Имя «Мария» ее удивило и понравилось ей, — даже польстило. На мгновение она от гордости даже задрала нос. Но странный облик и наряд человека-в-белом Муська принять не могла. Он показался ей опасным, и выдернув руку из руки Исуса, она ухватилась за рукав ласкового дяди и огрызнулась:
— Чего тебе до меня?
— Уйди от них, — сказал Исус. — Иди со мной. И снова протянул к ней руку, чтобы увести девочку от беды.
— С тобою? — подозрительно переспросила Муська, окидывая глазами Исуса с ног до головы. — Ишь ты! С ним идти. Они богатые, они мне на билет в кино дадут. А ты — белохалатник.
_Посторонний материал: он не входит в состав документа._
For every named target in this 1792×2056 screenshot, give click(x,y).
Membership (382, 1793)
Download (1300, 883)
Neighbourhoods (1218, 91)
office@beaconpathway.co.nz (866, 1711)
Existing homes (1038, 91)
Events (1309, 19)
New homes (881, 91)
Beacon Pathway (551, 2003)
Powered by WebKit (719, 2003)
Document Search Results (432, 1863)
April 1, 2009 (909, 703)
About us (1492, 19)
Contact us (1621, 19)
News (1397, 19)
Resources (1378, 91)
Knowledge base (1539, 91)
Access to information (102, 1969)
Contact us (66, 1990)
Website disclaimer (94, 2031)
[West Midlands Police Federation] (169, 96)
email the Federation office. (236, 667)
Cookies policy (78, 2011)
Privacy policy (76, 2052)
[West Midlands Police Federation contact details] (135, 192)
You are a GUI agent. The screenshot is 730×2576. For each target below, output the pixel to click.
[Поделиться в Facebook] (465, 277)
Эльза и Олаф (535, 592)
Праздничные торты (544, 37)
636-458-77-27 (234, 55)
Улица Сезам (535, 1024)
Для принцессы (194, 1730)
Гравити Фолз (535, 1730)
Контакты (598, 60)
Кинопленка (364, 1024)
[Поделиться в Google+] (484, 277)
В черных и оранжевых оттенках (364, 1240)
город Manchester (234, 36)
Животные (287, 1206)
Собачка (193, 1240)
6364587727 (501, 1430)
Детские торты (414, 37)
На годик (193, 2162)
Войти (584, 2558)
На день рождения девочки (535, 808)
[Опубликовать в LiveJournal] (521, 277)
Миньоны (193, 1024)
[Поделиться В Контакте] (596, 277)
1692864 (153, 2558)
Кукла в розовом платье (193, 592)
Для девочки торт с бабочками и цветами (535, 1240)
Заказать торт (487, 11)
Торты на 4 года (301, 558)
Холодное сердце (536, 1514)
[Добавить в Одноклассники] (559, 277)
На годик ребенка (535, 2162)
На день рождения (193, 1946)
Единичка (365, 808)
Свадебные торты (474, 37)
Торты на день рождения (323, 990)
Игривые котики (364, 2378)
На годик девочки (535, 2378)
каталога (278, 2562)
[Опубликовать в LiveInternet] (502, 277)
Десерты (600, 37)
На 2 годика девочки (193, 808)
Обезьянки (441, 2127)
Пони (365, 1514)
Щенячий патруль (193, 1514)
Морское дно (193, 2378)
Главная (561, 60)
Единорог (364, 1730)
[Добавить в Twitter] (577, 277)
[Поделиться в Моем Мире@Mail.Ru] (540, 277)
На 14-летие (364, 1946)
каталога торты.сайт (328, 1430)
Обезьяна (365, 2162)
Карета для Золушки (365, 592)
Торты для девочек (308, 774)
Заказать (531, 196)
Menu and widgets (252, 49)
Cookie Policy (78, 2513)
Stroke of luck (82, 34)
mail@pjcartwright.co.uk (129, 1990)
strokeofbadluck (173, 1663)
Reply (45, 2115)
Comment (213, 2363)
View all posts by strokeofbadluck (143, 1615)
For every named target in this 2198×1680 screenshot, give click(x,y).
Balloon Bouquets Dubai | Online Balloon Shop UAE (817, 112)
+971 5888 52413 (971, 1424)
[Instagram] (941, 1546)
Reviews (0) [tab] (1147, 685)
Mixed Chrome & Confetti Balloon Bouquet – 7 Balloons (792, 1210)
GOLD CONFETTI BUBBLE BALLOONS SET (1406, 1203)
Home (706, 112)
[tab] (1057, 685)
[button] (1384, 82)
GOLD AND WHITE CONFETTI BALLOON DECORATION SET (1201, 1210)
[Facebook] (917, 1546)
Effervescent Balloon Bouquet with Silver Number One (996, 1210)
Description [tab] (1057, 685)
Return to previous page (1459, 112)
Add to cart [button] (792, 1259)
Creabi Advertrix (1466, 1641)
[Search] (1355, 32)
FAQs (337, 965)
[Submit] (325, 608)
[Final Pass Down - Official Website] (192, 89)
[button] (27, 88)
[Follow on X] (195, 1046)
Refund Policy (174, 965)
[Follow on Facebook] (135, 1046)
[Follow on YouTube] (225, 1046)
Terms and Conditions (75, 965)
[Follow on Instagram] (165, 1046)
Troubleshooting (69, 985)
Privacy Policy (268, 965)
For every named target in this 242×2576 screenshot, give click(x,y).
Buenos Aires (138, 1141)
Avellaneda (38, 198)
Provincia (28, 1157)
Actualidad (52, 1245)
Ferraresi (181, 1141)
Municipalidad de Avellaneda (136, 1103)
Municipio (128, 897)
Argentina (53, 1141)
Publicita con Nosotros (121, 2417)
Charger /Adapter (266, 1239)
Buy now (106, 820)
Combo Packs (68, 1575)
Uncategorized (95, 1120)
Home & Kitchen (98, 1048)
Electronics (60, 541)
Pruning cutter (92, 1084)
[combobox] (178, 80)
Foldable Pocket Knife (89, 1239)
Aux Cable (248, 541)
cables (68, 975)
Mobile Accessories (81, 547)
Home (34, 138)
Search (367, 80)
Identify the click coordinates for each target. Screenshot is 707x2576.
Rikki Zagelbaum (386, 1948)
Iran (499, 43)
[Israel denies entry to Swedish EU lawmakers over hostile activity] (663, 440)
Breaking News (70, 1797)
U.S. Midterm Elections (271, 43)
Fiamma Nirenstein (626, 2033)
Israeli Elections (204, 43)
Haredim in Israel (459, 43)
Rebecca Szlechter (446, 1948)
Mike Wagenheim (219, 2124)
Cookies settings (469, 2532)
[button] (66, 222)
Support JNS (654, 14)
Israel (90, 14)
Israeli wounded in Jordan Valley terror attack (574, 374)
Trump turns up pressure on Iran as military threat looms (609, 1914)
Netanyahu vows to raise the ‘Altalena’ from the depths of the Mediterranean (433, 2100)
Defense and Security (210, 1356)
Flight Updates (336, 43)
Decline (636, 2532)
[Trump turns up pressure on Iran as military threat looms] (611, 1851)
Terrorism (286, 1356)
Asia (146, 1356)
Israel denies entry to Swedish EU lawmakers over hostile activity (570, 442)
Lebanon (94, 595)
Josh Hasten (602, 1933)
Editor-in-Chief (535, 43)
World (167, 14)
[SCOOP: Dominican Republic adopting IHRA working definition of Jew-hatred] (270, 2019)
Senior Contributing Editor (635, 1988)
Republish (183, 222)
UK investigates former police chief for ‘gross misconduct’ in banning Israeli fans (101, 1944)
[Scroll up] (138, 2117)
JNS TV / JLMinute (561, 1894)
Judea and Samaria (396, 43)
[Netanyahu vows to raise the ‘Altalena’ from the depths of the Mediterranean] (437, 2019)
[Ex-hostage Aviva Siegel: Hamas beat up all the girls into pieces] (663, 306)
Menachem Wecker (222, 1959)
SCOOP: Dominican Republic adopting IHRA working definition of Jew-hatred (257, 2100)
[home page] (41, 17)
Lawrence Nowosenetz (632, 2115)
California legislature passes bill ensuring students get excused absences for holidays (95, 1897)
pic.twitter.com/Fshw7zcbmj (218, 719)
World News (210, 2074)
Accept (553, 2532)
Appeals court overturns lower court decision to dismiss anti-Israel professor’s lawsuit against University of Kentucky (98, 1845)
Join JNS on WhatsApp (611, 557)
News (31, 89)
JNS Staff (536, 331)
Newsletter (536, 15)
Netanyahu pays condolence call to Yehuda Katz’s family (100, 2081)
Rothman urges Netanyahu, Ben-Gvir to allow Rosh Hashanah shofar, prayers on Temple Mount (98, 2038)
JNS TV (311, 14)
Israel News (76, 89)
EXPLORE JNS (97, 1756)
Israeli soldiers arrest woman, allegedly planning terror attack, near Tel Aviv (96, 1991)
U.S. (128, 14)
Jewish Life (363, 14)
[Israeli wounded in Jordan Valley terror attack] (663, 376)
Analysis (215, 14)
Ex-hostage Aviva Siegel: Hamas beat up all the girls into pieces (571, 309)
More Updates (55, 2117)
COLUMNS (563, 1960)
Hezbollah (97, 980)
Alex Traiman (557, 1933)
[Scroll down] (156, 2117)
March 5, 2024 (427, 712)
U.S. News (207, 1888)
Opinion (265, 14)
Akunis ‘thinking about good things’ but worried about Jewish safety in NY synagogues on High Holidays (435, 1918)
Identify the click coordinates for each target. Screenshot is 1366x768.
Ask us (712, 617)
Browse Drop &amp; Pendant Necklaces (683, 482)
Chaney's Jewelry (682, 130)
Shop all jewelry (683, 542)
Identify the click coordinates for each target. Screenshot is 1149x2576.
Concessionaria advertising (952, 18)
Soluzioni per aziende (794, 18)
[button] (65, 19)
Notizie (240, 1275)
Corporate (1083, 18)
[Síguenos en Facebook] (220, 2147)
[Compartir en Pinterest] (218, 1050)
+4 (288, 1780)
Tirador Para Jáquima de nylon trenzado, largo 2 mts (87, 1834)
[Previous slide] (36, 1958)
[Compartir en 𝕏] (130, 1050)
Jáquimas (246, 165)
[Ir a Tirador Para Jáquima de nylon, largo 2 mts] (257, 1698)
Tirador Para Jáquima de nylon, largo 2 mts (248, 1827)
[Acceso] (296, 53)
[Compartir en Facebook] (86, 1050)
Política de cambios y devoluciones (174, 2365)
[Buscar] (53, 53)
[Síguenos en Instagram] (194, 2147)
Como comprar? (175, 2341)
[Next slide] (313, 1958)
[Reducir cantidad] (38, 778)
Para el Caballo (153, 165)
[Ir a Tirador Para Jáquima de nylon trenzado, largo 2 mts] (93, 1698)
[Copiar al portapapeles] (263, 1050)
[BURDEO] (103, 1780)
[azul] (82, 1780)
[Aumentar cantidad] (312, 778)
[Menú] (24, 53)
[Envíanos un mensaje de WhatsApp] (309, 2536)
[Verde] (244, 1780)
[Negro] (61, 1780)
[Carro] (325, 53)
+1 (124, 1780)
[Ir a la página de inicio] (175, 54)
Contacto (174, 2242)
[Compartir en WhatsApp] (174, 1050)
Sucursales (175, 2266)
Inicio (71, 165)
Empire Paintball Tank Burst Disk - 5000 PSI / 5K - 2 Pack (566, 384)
И уже вовсе вызывающе посмотрела на Исуса:
— Идем. — еще раз повторил странный человек-в-белом. — Я не покину тебя.
— Не надо мне тебя, — отрезала Муська и с презрительной гримаской, оглядывая его рваную туфлю на странной подошве, бросила:
— Ишь, какой! За дарма хочет! Босота!
И вдруг выражение ее лица изменилось, и разжав ладонь другой руки, в которой совсем размяк огрызок шоколадки, неожиданно протянула его царственным жестом Исусу:
— Конфету хочешь?.. На, ешь, — и всунула огрызок шоколадки ему в руку, запачкав белизну балахона.
Толпа теперь заполняла почти всю комнату, с любопытством наблюдая за диковинным поединком человека-в-белом с беспризорной девчонкой и за се явной победой. Двое видных мужчин, зачинатели действа, почти затерялись в массе сбежавшихся зрителей, хлынувших из «Кафе», куда проникли слухи о необычайном происшествии. Мир призраков дымного царства ожил и засуетился. Образ человека-в-белом обсуждался, оценивался, истолковывался. О его взаимоотношениях с девочкой строили предположения, так сказать, гипотезы разных уровней и оттенков: от возвышеннейших до самых низких. Но личность самого Исуса оставалась неприкосновенной.